Aim of the exercise: Select and copy every line of the rows below that contains the word "button". Case counts.

Provided records:
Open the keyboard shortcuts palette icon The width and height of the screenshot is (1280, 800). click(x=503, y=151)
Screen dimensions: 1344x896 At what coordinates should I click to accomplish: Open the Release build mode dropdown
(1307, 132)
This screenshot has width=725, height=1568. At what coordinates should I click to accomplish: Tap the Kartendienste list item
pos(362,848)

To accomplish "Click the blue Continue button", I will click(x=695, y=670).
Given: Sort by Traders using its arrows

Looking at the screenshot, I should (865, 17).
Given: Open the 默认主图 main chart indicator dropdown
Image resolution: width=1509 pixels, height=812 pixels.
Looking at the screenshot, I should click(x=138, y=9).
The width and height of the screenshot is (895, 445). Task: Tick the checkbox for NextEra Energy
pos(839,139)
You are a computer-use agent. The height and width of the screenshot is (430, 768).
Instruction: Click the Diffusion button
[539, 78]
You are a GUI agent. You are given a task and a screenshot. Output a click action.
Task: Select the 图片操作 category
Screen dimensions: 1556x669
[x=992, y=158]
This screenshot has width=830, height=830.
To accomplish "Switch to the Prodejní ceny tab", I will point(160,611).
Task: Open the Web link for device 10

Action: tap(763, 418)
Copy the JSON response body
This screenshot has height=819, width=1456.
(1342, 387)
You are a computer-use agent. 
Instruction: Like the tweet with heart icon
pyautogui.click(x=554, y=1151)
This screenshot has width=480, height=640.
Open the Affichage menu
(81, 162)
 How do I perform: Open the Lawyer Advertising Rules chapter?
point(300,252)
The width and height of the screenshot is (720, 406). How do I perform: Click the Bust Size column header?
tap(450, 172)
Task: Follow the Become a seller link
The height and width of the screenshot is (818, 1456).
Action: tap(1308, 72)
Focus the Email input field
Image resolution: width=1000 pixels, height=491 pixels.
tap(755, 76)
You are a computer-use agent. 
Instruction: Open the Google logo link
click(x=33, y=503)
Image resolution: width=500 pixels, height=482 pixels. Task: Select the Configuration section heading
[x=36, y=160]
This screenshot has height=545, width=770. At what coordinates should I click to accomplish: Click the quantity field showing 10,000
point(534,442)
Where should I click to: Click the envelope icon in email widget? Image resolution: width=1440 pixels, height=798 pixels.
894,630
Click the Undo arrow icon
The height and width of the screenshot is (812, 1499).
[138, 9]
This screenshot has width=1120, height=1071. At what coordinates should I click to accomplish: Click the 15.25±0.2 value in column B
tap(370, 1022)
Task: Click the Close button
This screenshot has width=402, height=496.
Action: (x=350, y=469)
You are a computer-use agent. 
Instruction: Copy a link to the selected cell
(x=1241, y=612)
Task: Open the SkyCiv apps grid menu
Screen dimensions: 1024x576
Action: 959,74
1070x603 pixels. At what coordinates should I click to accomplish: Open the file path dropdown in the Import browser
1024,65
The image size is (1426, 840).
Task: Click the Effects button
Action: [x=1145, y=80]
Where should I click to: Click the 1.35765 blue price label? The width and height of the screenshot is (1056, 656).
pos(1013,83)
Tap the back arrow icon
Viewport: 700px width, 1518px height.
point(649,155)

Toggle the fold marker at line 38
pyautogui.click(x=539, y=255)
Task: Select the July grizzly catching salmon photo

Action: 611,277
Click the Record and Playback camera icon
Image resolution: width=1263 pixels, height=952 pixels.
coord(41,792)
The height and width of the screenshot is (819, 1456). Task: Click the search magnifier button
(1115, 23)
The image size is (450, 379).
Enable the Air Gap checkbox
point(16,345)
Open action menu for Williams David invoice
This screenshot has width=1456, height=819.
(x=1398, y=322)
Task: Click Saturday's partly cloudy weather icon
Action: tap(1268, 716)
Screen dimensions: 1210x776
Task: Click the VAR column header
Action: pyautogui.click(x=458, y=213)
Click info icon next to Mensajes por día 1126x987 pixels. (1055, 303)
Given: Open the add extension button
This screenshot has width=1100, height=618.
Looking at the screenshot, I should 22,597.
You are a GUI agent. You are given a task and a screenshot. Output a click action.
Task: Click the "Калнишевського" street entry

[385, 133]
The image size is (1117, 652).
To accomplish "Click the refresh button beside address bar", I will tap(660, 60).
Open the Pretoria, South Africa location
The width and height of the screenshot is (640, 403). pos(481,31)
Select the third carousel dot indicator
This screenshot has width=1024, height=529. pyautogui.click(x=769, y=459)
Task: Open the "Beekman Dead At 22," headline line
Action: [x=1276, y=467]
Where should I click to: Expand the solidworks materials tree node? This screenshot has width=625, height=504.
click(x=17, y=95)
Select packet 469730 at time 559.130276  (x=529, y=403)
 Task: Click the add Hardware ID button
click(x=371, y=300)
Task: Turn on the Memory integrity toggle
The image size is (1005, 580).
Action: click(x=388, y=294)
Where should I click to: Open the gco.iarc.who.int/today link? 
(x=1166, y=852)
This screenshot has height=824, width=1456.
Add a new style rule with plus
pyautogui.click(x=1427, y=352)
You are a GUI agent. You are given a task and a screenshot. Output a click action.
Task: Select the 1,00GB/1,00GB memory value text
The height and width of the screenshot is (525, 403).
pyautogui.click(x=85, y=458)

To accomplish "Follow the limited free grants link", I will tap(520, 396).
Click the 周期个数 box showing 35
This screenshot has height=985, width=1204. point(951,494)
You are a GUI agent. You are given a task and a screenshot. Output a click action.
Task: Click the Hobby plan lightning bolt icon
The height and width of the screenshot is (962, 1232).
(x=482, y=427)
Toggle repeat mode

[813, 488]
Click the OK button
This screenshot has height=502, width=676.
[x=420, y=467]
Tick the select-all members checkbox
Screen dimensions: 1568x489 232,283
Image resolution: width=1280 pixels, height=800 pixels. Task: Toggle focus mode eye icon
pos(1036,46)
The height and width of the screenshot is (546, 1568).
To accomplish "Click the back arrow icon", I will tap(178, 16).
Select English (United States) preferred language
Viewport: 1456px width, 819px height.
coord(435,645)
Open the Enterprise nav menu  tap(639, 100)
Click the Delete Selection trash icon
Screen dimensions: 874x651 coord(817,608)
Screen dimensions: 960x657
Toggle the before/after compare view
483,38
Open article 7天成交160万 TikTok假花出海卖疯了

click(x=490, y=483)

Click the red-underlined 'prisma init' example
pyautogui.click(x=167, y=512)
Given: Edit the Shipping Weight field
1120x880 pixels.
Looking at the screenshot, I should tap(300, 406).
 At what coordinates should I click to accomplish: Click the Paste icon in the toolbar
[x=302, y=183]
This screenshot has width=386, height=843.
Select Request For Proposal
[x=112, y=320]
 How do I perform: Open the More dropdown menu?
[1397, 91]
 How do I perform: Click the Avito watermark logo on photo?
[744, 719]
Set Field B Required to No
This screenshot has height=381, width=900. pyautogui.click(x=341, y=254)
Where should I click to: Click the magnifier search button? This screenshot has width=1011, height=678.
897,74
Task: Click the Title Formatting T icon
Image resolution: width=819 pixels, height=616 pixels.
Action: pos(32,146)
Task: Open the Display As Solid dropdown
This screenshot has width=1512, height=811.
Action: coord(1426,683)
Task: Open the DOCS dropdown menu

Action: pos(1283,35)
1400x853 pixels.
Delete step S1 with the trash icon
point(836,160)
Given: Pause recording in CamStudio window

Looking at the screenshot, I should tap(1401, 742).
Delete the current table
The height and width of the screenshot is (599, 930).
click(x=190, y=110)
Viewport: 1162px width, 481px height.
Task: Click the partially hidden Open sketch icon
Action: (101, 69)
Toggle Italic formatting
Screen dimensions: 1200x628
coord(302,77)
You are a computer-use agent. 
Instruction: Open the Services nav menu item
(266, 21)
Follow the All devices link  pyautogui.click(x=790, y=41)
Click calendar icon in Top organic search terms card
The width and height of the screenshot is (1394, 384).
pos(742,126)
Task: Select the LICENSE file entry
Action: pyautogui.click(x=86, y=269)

Final answer:
To accomplish "Click the blue Continue button", I will click(x=695, y=670).
Instruction: Click the Diffusion button
Task: Click the Close button
Task: Click the Effects button
The height and width of the screenshot is (819, 1456). Task: Click the search magnifier button
Given: Open the add extension button
To accomplish "Click the refresh button beside address bar", I will tap(660, 60).
 Task: Click the add Hardware ID button
Click the OK button
Where should I click to: Click the magnifier search button? This screenshot has width=1011, height=678.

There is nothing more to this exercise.